→ Document section

>>>

So far, I have only filled about a half-shelf of books with the names of forgotten languages on their spines, because these are from nations that had their own alphabets, which I copied into these books, with a short entry on what is known about that nation or ethnicity.

And I have no doubt that they each had preserved some myths or legends that describe the time of planetary capture and plasma discharges in the sky. We can say this with some confidence and assurance because of the worldwide occurrence of the plasma discharges in petroglyphs and because of all of the electrical scarring (and electrical deposition) covering most of the bodies in the Solar System.

So in answer to Velikovsky's question, "Why isn't planetary catastrophe remembered?" I would add that most languages have been lost, and that the rest have been processed through Greek and Roman writers; and after that, the Humanists put new cultures through their own Classical process and lens. But in the Electric Universe, despite the fact that many or most of those who have developed it are good, respectable card-carrying Humanists, I think there should always be room to acknowledge the loss of languages, and to quantify in some way those lost languages and nations, because it is possible that as many as 95% of all languages have slipped away from all memory, each with its own way of transmitting those events. Some of them may have been quite literal in their descriptions of, for example, the unstable period of capture, when there were wild changes in cold and heat, plasma spanning the ancient skies, planets coming close to earth, and when there were two suns in the sky, one sun dying and departing to be among the stars.

Velikovsky's Question: Why Isn't Planetary Catastrophe Remembered?

by Brigit » Thu Mar 12, 2026 8:34 pm

The Electric Universe has introduced the topic of Life on a Satellite of a Brown Dwarf Star, and maintained any-and-all-possibly-pertinent scientific observational and experimental records on the subject, for many decades now. In fact, over the entirety of the Space Age, Wal Thornhill, Dave Talbott, and others have explored the conditions that would be expected for Earth as a satellite of a Brown Dwarf.

One of the most confronting differences between the Electric Universe model and standard cosmology is of course electric dipole gravity. And, out of the many, many advantages of this model of gravity, two stand out above all others. Electric dipole gravity is both attractive and repulsive, and electric dipole gravity is variable. That is, the electric dipole gravity of any object in space can change, under different states of electrical stress within that body. To understand what conditions on an Earth with a Brown Dwarf Sun were like, we can first posit that the gravitational force on the surface of our planet has changed.

So if humanity is indeed longing in some unconscious way for Edenic conditions, as we have been discussing, the Electric Universe has some answers for what those conditions were. And of course the fossil record reflects a previous era of megaflora and megafauna.

Lower gravity may have, first off, been the cause of gigantism. With lower gravity, not only would there have been a prevalence of gigantism but also possibly much longer lifespans (say, centuries longer). Life on Earth can be said to have been very abundant, and also possibly very long. (Not that lower gravity itself gives longer lifespans, but that the Earth's previous gravitational force and electric field combined allowed the workings of every cell to be carried out with much less wear and tear.)

And so there was long life, abundant plant and animal growth under more of the red end of the spectrum of light, gigantism, a lack of ice at the poles, and no real weather extremes or seasons; a time of more harmonious communication between animals and people, a possible single language, and a time when government was not invented or needed. The science of "life under a Brown Dwarf star" and the work of comparative mythologists, together, give these insights into past conditions.

<<<

→ Tasks to perform
1. Summarize the text on lost languages and planetary catastrophe in two sentences.
2. Write a continuation of the text on lost languages and planetary catastrophe, picking up after its final sentence.
The records that follow have no connection to the text on lost languages and planetary catastrophe.

→ Dataset content
>>>

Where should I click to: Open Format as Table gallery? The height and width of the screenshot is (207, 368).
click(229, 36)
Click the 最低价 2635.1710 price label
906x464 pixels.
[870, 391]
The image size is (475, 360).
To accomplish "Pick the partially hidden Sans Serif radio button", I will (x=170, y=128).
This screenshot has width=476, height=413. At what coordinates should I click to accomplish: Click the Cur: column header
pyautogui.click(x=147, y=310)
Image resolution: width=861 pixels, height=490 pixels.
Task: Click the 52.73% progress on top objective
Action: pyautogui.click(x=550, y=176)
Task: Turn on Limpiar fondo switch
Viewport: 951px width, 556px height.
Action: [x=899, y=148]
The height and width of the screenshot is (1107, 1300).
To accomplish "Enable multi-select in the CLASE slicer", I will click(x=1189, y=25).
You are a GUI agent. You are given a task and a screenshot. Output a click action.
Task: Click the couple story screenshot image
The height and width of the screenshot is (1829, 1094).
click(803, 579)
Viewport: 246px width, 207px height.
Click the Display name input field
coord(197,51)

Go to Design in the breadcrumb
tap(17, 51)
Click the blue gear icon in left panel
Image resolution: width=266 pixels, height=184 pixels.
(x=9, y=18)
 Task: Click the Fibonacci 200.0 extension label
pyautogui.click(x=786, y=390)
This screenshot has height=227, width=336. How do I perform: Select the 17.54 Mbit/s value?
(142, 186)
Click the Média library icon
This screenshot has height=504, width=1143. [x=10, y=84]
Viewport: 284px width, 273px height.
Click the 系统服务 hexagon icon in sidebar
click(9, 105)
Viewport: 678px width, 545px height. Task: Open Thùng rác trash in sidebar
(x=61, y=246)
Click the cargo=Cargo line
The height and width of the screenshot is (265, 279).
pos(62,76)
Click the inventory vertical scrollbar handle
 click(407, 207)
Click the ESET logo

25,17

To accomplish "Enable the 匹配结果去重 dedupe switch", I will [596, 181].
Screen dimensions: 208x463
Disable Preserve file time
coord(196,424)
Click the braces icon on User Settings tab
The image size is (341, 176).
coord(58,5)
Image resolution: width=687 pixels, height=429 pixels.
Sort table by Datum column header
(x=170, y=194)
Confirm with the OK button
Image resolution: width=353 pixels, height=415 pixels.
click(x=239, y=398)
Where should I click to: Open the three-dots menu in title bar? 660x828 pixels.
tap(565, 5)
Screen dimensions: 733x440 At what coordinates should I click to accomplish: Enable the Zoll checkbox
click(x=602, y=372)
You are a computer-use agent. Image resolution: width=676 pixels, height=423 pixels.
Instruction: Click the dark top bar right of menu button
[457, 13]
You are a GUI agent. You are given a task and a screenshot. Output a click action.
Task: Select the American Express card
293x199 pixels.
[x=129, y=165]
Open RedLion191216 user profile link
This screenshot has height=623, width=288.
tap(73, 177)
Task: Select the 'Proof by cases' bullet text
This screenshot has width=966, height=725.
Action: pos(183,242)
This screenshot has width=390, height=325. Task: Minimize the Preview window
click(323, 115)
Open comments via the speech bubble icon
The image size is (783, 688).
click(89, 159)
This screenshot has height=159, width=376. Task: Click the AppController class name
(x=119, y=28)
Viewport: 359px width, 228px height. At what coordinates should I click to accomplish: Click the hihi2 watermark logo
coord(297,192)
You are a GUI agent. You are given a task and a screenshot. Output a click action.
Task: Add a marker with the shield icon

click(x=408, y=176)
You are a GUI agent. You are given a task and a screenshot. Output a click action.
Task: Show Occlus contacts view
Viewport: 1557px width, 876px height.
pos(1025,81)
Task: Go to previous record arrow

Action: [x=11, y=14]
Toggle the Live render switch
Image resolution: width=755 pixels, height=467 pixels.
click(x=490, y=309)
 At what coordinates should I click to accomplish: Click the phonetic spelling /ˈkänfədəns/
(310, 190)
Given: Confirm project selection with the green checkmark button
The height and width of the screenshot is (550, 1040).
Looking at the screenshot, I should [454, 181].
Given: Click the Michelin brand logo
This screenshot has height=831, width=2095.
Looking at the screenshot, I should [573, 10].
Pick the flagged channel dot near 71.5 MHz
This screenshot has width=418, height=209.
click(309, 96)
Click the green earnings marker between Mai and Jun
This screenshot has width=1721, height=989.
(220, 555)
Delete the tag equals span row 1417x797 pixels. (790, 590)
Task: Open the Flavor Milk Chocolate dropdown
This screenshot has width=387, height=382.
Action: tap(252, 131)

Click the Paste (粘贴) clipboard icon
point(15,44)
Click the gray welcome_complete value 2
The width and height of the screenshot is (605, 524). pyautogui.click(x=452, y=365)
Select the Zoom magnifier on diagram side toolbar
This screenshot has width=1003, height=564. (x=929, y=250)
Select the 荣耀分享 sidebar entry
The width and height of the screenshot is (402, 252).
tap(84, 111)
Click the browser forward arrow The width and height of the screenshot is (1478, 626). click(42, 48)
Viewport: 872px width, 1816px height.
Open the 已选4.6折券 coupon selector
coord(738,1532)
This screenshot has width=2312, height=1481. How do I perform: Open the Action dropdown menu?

<<<

→ Written answers
1. The author answers Velikovsky's question of why planetary catastrophe isn't remembered by arguing that most languages, perhaps as many as 95%, have been lost, while the rest were processed through Greek and Roman writers and then the Humanists. Drawing on the Electric Universe model of variable electric dipole gravity and Earth as a satellite of a Brown Dwarf, the author suggests that lower gravity may have brought gigantism and much longer lifespans in an era without polar ice, weather extremes, or seasons.

2.
But we can no more bring those conditions back than we can change Suns again! Wouldn't it be much healthier to come to terms with that, than to pursue false promises of long life through unethical scientific means? For the scientific Utopians and so-called transhumanists out there, the clear and powerful compulsion to try to become gods and live forever on Earth is based on a total lack of scientific understanding of the Earth's new position under a main sequence type G star.

Velikovsky's Question: Why Isn't Planetary Catastrophe Remembered?

by Brigit » Sat Feb 28, 2026 2:18 am

In other words, the many systems that people so passionately adhere to and are so committed to institute, are designed to restore a physical paradise on the present Earth.

I think Dave Talbott has explained so much by opening this inquiry into the trauma of the beauty of Earth's past. A corollary of this is that there is a universal, subconscious drive to try to physically restore a paradise on Earth.** It's given me a lot to think about.



**ref "In the world you will have tribulation. But be of good cheer, I have overcome the world."
It's not going to be paradise, He said.

Velikovsky's Question: Why Isn't Planetary Catastrophe Remembered?

by Brigit » Tue Feb 17, 2026 12:23 am

This is a deep insight by Dave Talbott, and represents the presence of different and variant theories within the Catastrophist movement: another mark of a truly scientific inquiry -- or of a search for the truth of the Earth's past.

What strikes me about it is that he is, in a way, suggesting a psychosomatic reality one giant step beyond Freud's Psychoanalysis. He is suggesting that it is the most positive and beautiful and harmonious memories of a previous era, on a different Earth, with a different sky, that affects our subconscious minds most deeply. This memory of a lived-Golden-Age imprints the individuals descended from that Golden Age with a haunting thought of the possibility of a paradise. And therefore people long for something they can never actually physically experience because it was lost.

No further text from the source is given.